A stony silence settles over us. “What did you say?”

“You heard me,” I reply, trying not to be intimidated.

She stares at me in disbelief. Then she shakes her head, twisting one corner of her mouth. “Don’t joke.”

“I’m not, I’m serious.”

“You can’t,” she says, setting her fork down on her plate.

“That bastard cheated on me, Mom,” I explain. She just keeps looking at me, lost, panic in her eyes. “He lied and cheated on me,” I repeat. “He seduced a girl just to use her for one night.”

My mother blinks, as though awakening from a deep sleep. “What are you talking about? Travis is a good boy. He comes from a very respectable family; he would never do something like that!” she says, putting her hands on her hips with an accusatory look.

“Yeah, that’s what I thought. It was a shock to me too.”

“What you’re saying is impossible, he must have been under the influence of alcohol, maybe those troublemaker friends of his peer-pressured him.”

I wrinkle my forehead. “What movie are you making up in your head? He was completely lucid. And, even if he had been drinking, how can you justify something like that?” I shout, slamming my fist on the table.

My mother won’t stop babbling. “Honey, listen.” She runs her hands over her face, as if trying to organize her train of thought. That train has been off the rails for a while now. “I know that you are in shock and hurting a lot right now, but think about this for a minute… You can’t throw away two beautiful years over one momentary mistake.”

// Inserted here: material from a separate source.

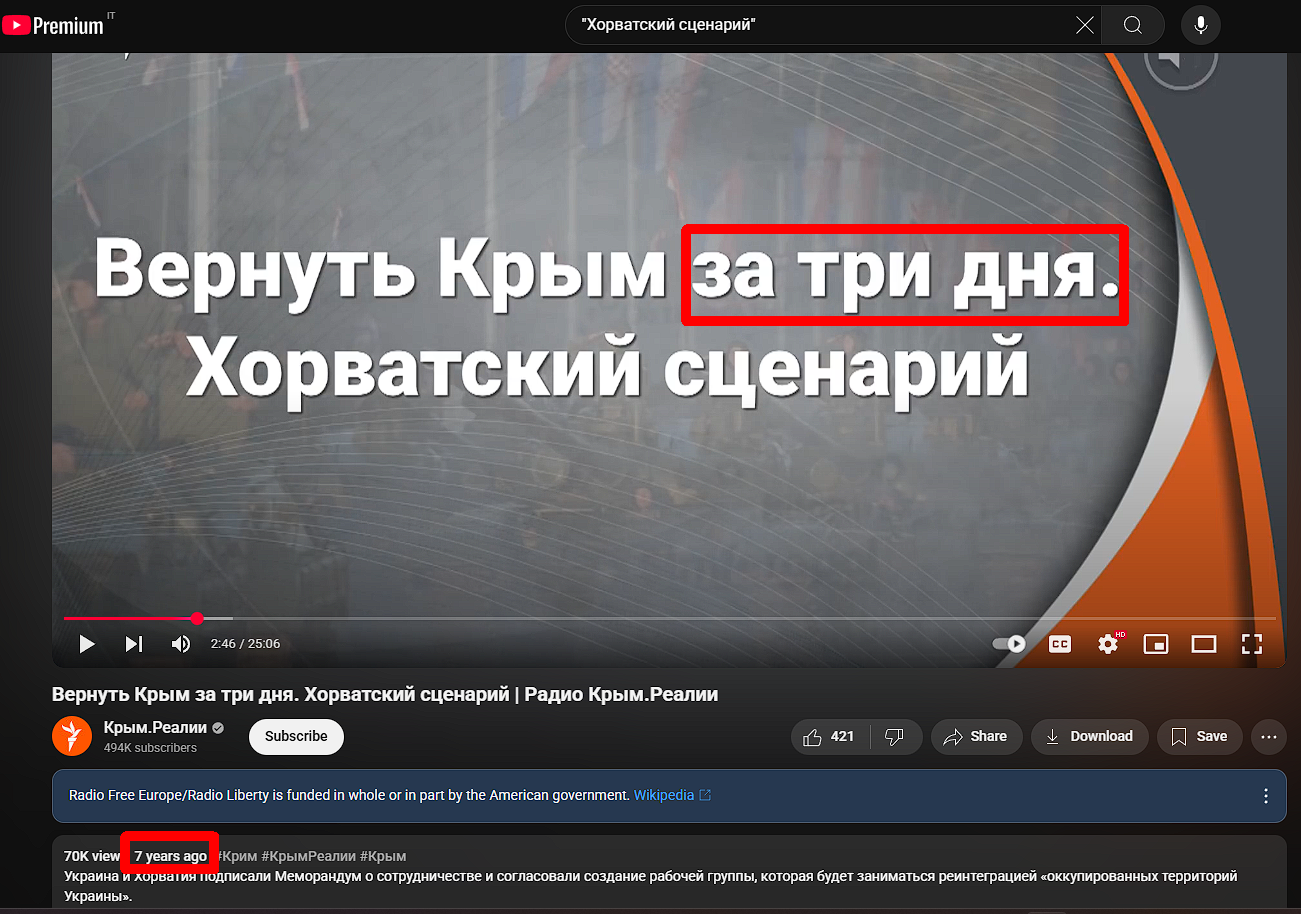Viewport: 1301px width, 914px height.
Task: Dislike the video
Action: coord(895,737)
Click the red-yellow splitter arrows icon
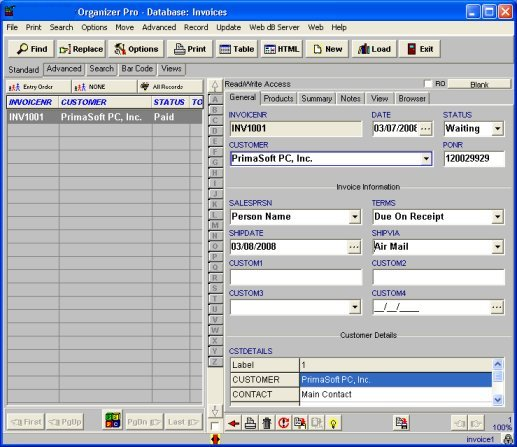 point(216,439)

I look at her, dumbfounded. “He disrespected me constantly, cheated on me regularly, and tricked an innocent girl into sleeping with him only to disappear the next morning!”

“Vanessa, did you consider for even a second that he might have been going through a difficult time? You know he’s under so much pressure, you’ve never been able to fully understand it. He must have felt so lost. You can’t condemn him for that.”

I am struck speechless. So this is my fault now?

“You…you…you’re crazy, Mom! Of course I can condemn him. In fact, that’s exactly what I did. I left him. It’s over! I have no intention of ever going through what you went through with Dad!” I get up, turn on the faucet, fill a glass with water, and drain it all in one go.

“Vanessa, if you allow pride and anger to win out over the bond that you two share, you will end up regretting it bitterly. Do you really think you’ll get another chance like this again?”

My eyes widen in disgust. “You know what, Mom?” I slam the glass down furiously on the kitchen counter and turn to look at her. “I knew this news would upset you. I knew that you would go into a rage and that you would do your damnedest to change my mind. But—and who knows why?—a part of me actually believed that, confronted by the enormous lack of respect that boy showed your daughter, you would have understood and supported me for once! But I was stupid to think that, because the only thing that matters to you is money!”

“Vanessa!” she scolds me.

“No, Mom, don’t ‘Vanessa’ me! You have made up this idea of himthat has nothing to do with reality, but we all know why you did it. He has something the others don’t, doesn’t he? Ten figures in the bank! And that is more than enough for you. Who cares if your daughter is demeaned, humiliated and betrayed! What really matters is that she marries a billionaire who will lock her up in his luxurious golden mansion where she can live the most miserable existence in human history! But, hey, she’ll be able to do it surrounded by caviar and champagne!” I take a breath. “You can put your mind at ease. Travis and I broke up days ago, and I have no intention of going back, not now or ever!”

“D-days ago?” she starts. “Then who was in your room last night?”

I swallow with difficulty as I stare at her with wide eyes.

“Leave me alone, it’s all over anyway!” I spit. I leave the kitchen without giving her a chance to say anything else. I run to my room and shut myself in. I turn the lock and throw myself onto the bed. With my head sunk into the pillow, I burst into my second inconsolable crying jag of the day.

Part Two

One Month Later

Twenty-One

“Okay, ready?” Tiffany asks impatiently.

“No!” I scream, my eyes closed in terror.